-- What to produce --
Of the material below, only the lines from the line containing "Viewport: 1334px width, 578px" down to the line containing "Task: Switch to the Analyze tab" belong in the answer, written out exactly.

-- Source records --

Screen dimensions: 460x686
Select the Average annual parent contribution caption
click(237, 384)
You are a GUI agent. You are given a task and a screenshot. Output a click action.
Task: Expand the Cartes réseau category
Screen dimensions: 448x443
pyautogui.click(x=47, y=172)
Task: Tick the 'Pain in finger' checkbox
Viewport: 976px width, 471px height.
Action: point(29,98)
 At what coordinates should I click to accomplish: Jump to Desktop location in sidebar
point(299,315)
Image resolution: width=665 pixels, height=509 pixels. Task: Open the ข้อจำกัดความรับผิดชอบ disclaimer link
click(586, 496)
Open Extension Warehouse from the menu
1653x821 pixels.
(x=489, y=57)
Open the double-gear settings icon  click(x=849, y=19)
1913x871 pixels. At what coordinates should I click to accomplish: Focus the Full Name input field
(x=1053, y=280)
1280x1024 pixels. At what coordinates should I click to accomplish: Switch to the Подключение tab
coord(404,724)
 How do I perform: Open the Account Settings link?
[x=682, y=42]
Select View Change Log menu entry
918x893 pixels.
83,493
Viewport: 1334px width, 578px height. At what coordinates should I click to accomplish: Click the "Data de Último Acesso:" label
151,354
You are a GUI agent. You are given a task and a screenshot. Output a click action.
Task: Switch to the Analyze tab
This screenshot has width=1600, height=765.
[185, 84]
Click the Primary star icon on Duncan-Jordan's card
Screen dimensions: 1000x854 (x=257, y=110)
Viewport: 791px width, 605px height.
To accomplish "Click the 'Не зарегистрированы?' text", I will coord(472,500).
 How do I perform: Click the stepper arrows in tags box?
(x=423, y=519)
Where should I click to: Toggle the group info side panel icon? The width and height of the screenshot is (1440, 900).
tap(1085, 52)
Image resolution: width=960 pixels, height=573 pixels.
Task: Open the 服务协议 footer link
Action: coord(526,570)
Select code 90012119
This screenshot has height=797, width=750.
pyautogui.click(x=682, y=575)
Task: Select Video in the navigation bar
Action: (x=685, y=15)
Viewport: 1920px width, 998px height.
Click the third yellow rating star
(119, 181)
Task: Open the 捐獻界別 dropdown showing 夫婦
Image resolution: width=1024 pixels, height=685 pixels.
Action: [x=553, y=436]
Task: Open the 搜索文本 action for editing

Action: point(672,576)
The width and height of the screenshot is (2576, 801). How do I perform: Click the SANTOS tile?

-- Task output --
Viewport: 1334px width, 578px height. At what coordinates should I click to accomplish: Click the "Data de Último Acesso:" label
151,354
You are a GUI agent. You are given a task and a screenshot. Output a click action.
Task: Switch to the Analyze tab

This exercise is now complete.